Glucose containing solutions, the basis of peritoneal dialysis fluids, affect the proliferation and regeneration of peritoneal mesothelial cells (MsC). The aim of this study was to examine mechanisms of glucose transport into MsC, that is, the expression of facilitative glucose transporters (GLUT) and the Na(+)-dependent glucose transporter (SGLT1) in human primary MsC and a transfected MsC line. Since expression of both transporters is differentiation dependent, we investigated the effects of cell differentiation induced by culturing MsC on membranes or by addition of hexamethylene bisacetamide (HMBA; 6 mM), which enhances SGLT1 expression in LLC-PK1 cells. Levels of mRNA for GLUT1 through GLUT4 and SGLT1 were evaluated by reverse transcriptase-polymerase chain reaction (RT-PCR). The presence of the corresponding proteins was examined by Western blotting and localized by immunofluorescence. Active, Na(+)-dependent glucose transport was assessed by alpha-methyl-D-[14C]glucopyranoside (AMG) with and without the SGLT1-specific inhibitor phlorizin and by patch clamp experiments in NaCl or choline-chloride, For Na(+) dependent glucose uptake choline chloride instead of NaCl served as negative control.

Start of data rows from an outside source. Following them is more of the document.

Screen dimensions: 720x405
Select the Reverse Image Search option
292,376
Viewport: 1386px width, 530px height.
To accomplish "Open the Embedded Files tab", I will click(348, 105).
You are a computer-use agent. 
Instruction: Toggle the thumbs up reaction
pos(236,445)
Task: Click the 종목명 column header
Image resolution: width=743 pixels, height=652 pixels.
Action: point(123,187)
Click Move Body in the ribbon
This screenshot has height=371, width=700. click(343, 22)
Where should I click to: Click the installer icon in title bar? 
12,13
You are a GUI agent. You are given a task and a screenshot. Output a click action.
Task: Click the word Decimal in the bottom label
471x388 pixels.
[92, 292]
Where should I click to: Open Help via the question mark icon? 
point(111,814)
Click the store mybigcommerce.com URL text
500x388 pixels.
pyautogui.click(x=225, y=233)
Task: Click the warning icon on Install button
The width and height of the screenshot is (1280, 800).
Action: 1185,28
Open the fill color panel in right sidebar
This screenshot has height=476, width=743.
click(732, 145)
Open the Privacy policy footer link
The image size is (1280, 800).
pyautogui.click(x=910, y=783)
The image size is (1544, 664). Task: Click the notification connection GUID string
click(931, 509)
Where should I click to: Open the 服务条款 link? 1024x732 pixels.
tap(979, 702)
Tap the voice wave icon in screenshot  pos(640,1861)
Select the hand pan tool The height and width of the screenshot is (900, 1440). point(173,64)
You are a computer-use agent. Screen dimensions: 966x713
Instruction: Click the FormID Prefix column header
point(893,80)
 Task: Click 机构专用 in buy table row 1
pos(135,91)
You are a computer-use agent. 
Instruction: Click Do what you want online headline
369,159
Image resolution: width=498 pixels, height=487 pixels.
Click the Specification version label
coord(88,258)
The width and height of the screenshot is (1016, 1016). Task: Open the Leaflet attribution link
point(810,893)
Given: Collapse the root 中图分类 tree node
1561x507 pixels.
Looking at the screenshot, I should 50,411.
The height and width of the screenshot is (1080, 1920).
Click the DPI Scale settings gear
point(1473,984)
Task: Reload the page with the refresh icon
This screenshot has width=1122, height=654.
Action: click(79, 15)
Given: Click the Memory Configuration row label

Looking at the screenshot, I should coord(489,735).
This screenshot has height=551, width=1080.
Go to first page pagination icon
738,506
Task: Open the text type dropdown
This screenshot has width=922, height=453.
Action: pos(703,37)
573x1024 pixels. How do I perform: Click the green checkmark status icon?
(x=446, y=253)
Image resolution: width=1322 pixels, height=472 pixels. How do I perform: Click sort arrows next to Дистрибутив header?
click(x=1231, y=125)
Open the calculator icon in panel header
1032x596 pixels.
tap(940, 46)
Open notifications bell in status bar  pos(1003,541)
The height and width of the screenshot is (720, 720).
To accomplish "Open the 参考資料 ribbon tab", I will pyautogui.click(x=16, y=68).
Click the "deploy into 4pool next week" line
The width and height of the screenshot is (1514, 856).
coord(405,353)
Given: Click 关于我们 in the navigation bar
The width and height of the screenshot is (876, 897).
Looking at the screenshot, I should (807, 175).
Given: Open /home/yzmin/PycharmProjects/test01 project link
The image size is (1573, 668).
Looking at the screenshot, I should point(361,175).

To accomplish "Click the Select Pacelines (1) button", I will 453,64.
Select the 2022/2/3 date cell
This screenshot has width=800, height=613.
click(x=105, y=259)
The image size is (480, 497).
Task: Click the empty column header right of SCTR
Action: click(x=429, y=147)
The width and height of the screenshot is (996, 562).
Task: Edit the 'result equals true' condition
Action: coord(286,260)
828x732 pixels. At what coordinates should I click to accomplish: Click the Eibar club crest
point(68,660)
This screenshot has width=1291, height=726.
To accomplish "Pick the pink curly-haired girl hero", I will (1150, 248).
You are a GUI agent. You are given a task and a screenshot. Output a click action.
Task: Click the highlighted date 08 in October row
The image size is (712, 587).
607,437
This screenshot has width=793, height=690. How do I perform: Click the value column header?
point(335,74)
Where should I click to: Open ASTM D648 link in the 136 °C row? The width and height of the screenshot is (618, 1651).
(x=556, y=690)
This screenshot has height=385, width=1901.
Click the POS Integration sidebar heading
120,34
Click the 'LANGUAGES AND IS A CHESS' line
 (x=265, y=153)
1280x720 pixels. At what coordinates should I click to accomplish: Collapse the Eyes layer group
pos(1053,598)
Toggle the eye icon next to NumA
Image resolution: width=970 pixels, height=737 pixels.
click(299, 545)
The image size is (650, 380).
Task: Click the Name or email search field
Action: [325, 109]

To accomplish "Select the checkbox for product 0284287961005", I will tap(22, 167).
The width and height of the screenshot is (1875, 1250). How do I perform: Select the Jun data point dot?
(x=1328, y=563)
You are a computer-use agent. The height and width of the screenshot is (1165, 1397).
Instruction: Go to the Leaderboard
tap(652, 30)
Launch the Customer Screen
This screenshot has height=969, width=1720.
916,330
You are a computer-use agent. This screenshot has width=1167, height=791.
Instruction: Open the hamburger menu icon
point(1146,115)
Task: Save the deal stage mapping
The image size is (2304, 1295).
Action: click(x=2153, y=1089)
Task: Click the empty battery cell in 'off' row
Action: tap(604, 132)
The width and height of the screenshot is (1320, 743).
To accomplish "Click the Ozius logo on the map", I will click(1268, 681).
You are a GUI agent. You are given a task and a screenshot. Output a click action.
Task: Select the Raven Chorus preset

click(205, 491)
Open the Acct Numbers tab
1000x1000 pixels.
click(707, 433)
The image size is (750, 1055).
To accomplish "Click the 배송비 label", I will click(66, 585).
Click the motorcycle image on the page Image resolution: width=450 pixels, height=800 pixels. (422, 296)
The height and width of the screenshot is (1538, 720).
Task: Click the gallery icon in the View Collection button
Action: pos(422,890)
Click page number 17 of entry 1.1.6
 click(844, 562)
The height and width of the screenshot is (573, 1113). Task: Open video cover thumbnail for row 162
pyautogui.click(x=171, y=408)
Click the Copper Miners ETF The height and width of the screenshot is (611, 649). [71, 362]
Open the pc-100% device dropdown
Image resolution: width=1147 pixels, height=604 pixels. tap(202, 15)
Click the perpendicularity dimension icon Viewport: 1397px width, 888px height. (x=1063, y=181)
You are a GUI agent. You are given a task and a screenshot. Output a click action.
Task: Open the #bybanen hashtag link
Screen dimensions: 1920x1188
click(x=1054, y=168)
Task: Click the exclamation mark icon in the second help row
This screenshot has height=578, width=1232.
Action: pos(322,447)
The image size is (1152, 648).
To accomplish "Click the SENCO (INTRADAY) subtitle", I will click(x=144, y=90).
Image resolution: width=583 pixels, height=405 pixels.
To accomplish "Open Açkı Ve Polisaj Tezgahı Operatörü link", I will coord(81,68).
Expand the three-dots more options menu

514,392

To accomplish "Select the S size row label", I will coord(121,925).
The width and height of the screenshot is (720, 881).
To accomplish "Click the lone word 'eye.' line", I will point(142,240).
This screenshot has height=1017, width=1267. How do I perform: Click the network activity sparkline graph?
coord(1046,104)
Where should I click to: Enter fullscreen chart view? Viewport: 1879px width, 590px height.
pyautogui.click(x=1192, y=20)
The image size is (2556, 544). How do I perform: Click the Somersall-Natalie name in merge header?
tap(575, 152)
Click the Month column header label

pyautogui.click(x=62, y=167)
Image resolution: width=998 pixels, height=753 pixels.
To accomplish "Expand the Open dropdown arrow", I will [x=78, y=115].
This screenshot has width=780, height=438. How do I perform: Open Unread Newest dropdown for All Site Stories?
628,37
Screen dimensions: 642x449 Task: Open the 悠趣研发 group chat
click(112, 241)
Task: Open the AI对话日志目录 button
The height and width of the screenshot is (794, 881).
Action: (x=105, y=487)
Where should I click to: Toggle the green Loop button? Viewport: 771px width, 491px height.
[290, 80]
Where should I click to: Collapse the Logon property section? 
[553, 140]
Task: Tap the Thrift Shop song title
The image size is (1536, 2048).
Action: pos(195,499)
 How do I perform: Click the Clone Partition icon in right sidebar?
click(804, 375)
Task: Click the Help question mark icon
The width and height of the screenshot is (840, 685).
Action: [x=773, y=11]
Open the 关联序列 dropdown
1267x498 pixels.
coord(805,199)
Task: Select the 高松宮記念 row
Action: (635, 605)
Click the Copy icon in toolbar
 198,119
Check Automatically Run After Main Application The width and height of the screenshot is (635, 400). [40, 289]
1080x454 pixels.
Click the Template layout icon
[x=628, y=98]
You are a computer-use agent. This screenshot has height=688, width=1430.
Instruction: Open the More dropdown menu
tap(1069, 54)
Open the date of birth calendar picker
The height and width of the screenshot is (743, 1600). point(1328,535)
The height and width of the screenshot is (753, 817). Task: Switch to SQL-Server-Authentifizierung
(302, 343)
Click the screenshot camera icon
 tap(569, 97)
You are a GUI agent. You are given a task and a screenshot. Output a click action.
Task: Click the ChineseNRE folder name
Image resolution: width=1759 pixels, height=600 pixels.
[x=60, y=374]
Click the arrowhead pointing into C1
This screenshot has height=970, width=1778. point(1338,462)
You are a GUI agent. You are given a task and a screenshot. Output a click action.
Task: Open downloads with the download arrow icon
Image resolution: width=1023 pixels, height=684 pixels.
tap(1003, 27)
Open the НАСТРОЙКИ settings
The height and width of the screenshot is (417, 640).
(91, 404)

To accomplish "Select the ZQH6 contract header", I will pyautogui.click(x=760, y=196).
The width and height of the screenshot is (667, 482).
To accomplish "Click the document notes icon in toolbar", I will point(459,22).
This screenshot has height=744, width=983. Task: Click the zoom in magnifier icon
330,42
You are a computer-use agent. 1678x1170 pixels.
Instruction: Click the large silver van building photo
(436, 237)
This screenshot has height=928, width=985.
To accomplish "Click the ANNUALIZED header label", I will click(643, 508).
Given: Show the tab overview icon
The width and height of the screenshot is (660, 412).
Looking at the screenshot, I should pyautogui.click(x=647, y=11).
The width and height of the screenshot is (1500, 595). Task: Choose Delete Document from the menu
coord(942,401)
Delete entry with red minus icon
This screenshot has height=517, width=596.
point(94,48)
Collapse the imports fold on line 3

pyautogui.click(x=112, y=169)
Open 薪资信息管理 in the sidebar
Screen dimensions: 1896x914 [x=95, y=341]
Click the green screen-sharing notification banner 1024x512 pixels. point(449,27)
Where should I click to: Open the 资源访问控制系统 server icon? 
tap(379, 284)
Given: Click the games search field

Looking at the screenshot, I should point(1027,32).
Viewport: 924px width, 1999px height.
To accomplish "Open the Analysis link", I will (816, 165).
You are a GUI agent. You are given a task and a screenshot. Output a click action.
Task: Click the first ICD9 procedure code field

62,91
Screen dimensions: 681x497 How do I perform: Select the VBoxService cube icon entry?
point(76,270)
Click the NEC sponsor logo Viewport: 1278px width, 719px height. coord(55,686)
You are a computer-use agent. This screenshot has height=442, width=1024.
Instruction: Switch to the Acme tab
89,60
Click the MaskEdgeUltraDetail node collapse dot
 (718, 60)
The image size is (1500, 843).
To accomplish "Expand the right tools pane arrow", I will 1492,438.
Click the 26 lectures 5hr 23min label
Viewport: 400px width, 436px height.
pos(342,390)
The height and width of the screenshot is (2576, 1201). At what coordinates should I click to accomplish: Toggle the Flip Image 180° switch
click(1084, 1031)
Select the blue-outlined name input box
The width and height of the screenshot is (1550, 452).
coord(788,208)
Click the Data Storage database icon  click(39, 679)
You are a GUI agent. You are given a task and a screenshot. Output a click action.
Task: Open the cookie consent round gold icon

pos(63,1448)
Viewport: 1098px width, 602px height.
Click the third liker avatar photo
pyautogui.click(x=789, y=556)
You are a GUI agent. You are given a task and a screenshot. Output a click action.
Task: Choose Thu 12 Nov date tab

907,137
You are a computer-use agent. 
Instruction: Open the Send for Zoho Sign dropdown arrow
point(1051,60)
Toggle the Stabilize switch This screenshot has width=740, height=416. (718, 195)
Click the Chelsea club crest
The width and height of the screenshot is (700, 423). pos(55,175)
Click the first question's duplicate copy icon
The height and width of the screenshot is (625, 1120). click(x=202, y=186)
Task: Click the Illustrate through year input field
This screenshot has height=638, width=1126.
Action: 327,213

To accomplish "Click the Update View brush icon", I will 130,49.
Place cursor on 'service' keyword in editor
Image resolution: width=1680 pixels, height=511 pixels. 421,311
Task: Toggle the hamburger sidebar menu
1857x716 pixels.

Facilitative transport was assessed using 2-fluoro-2-deoxy-[14C]-D-glucose (FDG) with and without the inhibitors cytochalasin B or phloretin. Primary and transfected MsC express GLUT1 and GLUT3 mRNA while no transcripts were found for GLUT2 and GLUT4. No SGLT1 transcript was detectable in subconfluent cells. Semiquantitative RT-PCR analysis documented that the addition of the differentiation inducer HMBA to confluent cultures or growth of MsC on membranes for seven days produced a down-regulation of mRNA for GLUT1, no change for GLUT3, and a substantial increase for SGLT1 mRNA. Under these conditions MsC express SGLT1 protein and possess a Na(+)-dependent glucose uptake as assessed by AMG. Phlorizin (1 mM) inhibits AMG uptake by 30 to 40%. In patch clamp experiments the addition of extracellular glucose depolarized the membrane potential only in the presence of sodium. These results indicate that differentiated MsC express GLUT1, GLUT3, and SGLT1. Further characterization of these transport mechanisms and their regulation may help to understand the cellular effects of glucose on MsC in peritoneal dialysis.